The managers of Good Guys electronics store in Lynnwood were expecting to see about 500 old TVs lugged in through their doors during a monthlong TV recycling test program that started last week.

Instead, they saw 500 TVs in one week, and the flow hasn’t slowed since there was a line out the door on the first day the recycling program began, said Dave Marriott, Good Guys’ store manager.

“I’m surprised at the turnout,” Marriott said. “We’ve been getting about 90 TVs a day. I thought it would slow down, but it really hasn’t.”

The Lynnwood store has easily outpaced three other Puget Sound area Good Guys stores participating in the study, said Sego Jackson, a planner in Snohomish County’s solid waste department.

TV recycling

Old televisions can be dropped off until Aug. 7 at Good Guys electronics store in Lynnwood.

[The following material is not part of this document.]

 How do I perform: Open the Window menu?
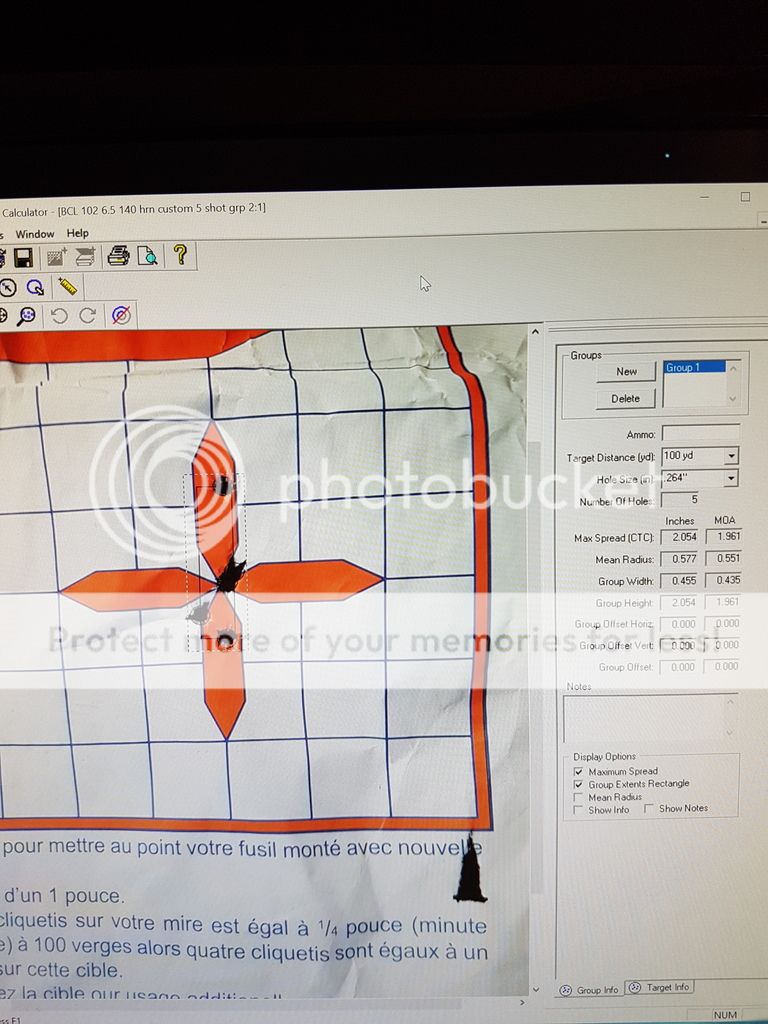(35, 233)
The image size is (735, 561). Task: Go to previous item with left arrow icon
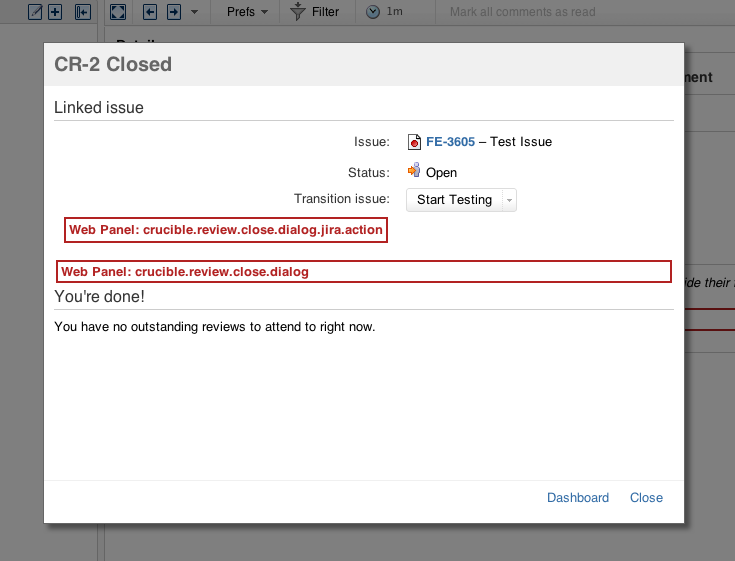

Recycling is $10 or $25 for big-screen televisions.

Good Guys is located at 19800 44th Ave. W. and can be reached at 425-640-5514.

The popularity is a sign that television customers are looking for convenient ways to recycle their TVs, Jackson said. He said the study would be used to help develop a nationwide or state policy to fold the cost of recycling televisions into the cost of buying them.

It’s been illegal to throw away TVs in Snohomish County for more than a year. The county recycles TVs at two transfer stations, but many customers don’t find those locations convenient.

At $10 for regular TVs and $25 for larger ones, Good Guys is charging considerably less than the county for recycling the sets. It’s also handing out coupons for 10 percent off the purchase of new equipment.

“If you have convenient, easy-to-use services, then people will like it,” Jackson said.

TVs need to be recycled because they are filled with such hazardous materials as lead, cadmium and mercury that don’t belong in landfills, say environmental officials.

The study is the nation’s first monthlong TV recycling program offered by a large TV retailer. It ends Aug. 7.

Nationally, 112 million pounds of electronics waste was recycled in 1998, an amount dwarfed by the 4 billion pounds that ends up in landfills each year, said Bill Dunbar, a spokesman for the U.S. Environmental Protection Agency, a study sponsor.

Washington state residents will throw away more than a million pieces of electronics waste in 2005, much of which will go into landfills.

Mill Creek resident Gary Spiller said he appreciates having a convenient, cheap place to take his old TV.

“I didn’t know where to take it,” he said, adding that he’s happy his old TV will be recycled. “It just makes me feel good about the environment, that they’re not just shipping it to China and throwing it in the river.”